Challenge 2: Dark Matter vs. MOND. Write a one-paragraph argument explaining why a single well-measured rotation curve is not, by itself, enough to distinguish dark matter from MOND. What additional observations would help?

Challenge 3: What Fraction Is Baryonic? Suppose all the stars in the Milky Way total \(\sim 6 \times 10^{10}\) M☉, and all the gas totals another \(\sim 10^{10}\) M☉. If the total mass enclosed within 100 kpc is \(\sim 10^{12}\) M☉ (dominated by dark matter), what fraction of the Milky Way’s mass is luminous?


Reading Summary

  • The Milky Way is a barred spiral with a disk, bulge/bar, halo, and spiral arms; each component hosts a characteristic stellar population that records a different chapter of galactic history.
  • We map our dusty galaxy by changing wavelength: 21-cm HI emission traces the gas, infrared traces the stars behind the dust, and Gaia parallaxes build precise 3-D maps in the optical.
  • Spiral galaxies, including the Milky Way, have flat rotation curves\(v_{\text{circ}}(r)\) does not fall off like \(r^{-1/2}\) past the visible edge. Newtonian gravity then requires \(M_{\text{enclosed}}(r) \propto r\), i.e., non-luminous mass far outside the stars.

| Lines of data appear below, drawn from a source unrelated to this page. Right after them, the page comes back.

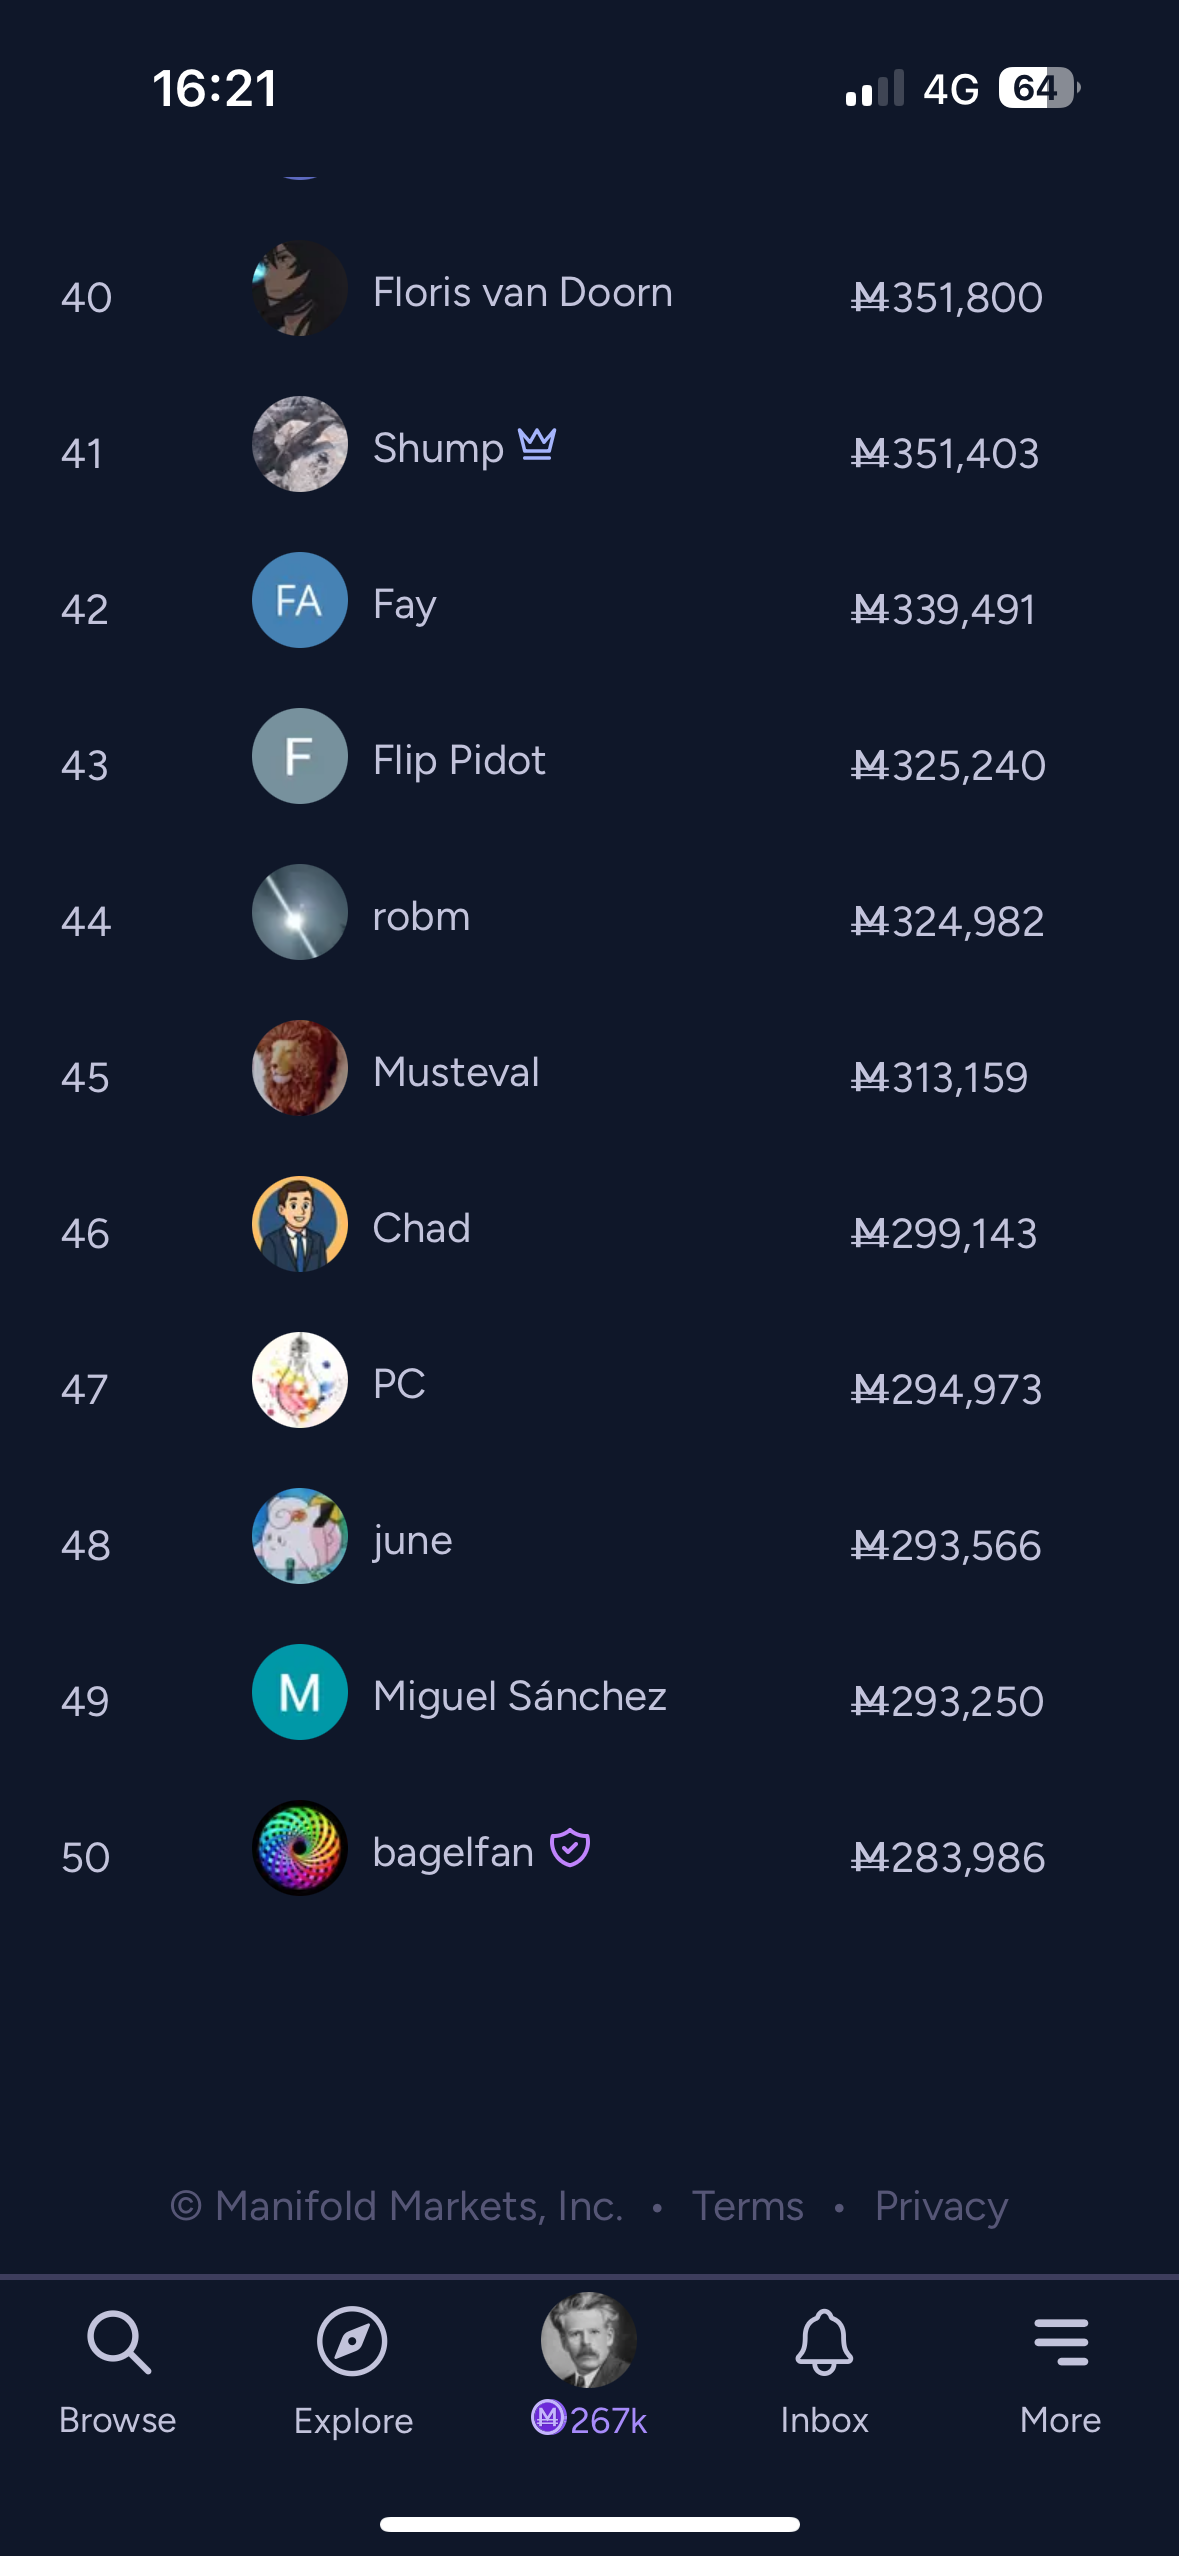Open Chad's profile name
The width and height of the screenshot is (1179, 2556).
(421, 1228)
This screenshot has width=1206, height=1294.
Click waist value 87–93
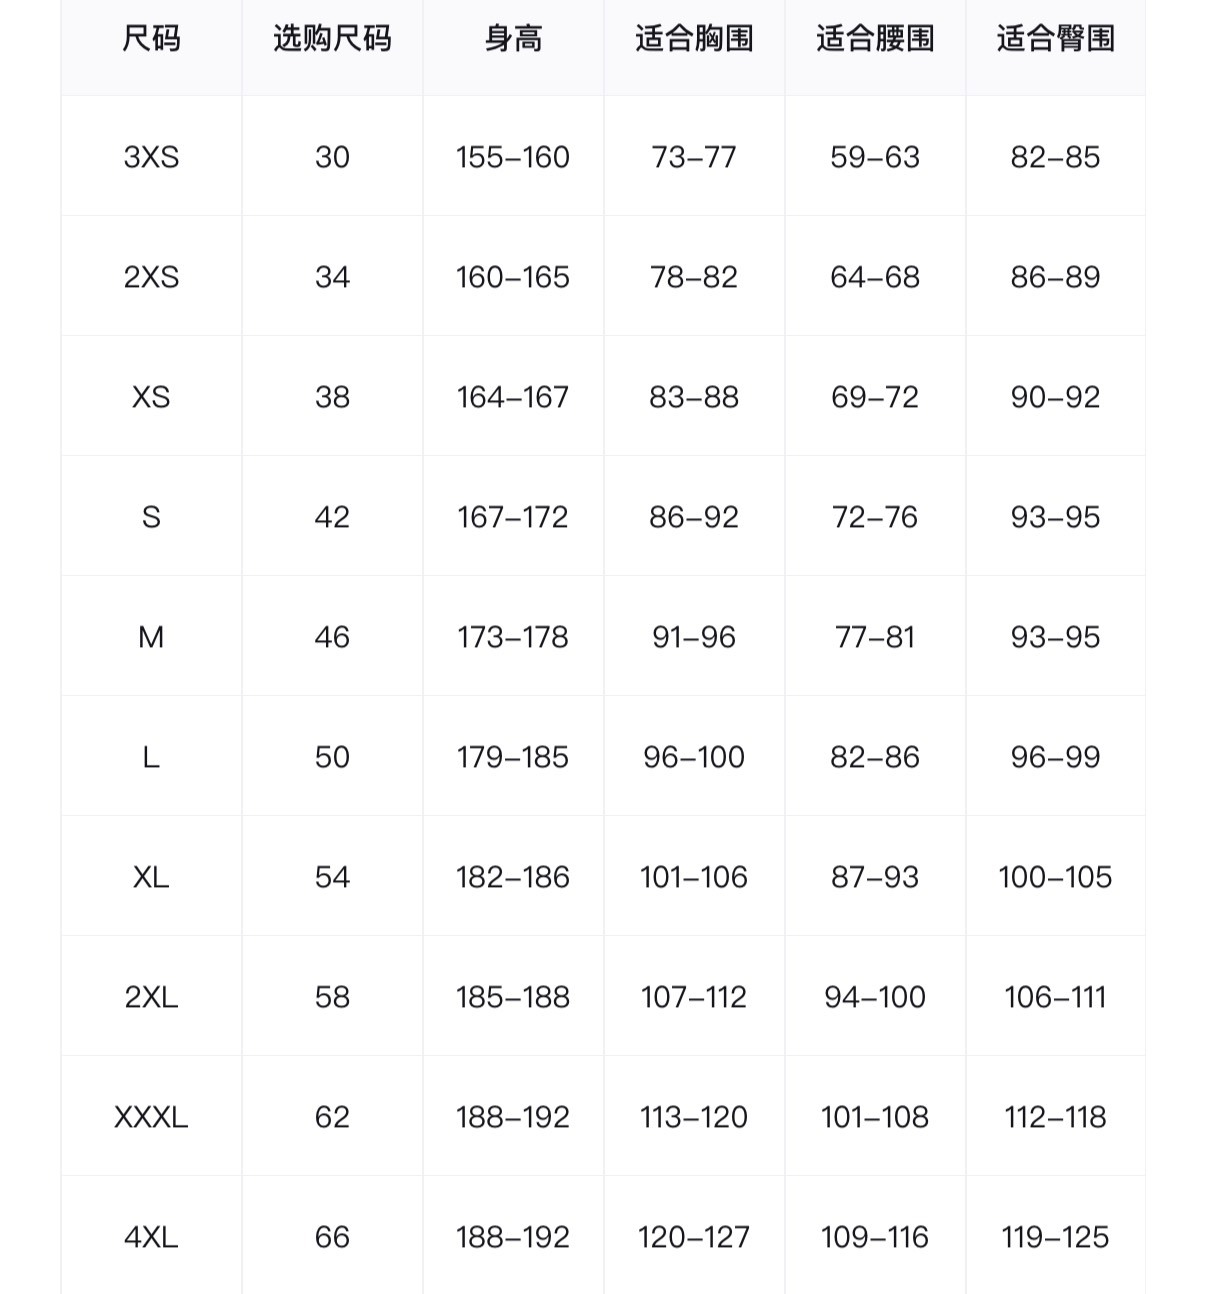pyautogui.click(x=875, y=877)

That mass is called dark matter.
  • Stellar orbits near the Galactic Center obey Kepler’s third law and give \(M_{\text{Sgr A*}} \approx 4 \times 10^6\,M_\odot\) in a volume smaller than the solar system — an unambiguous supermassive black hole.
  • Distance-ladder status: radar → parallax → main-sequence fitting. Everything we said about the Milky Way depends on these three rungs. Lectures 23 – 24 extend the ladder beyond our galaxy.

Glossary

No glossary terms for lecture 22.


Looking Ahead

Next lecture (Lecture 23), we zoom out to the galaxy zoo — how we classify galaxies, how they differ, and what the extraordinarily luminous quasars at their centers are. We will meet the other supermassive black holes: not ours, but the more massive and more active ones in other galaxies, and we will preview the distance-ladder problem that Lecture 24 will solve.

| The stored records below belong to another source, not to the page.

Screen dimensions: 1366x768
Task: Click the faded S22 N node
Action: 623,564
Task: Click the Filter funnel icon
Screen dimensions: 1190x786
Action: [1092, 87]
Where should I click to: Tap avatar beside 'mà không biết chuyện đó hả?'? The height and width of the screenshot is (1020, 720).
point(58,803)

After that, the distance ladder gets its proper treatment (Lecture 24), Type Ia supernovae reveal the accelerating universe (Lecture 25), and the cosmic microwave background and Big Bang nucleosynthesis reveal our origins (Lecture 26).

Dark matter is the first of three hidden things. We will meet dark energy in Lecture 25 and the origin of the elements in Lecture 26. By the end of this module, the Milky Way will no longer feel like a lonely island — it will feel like a chapter in a much larger story.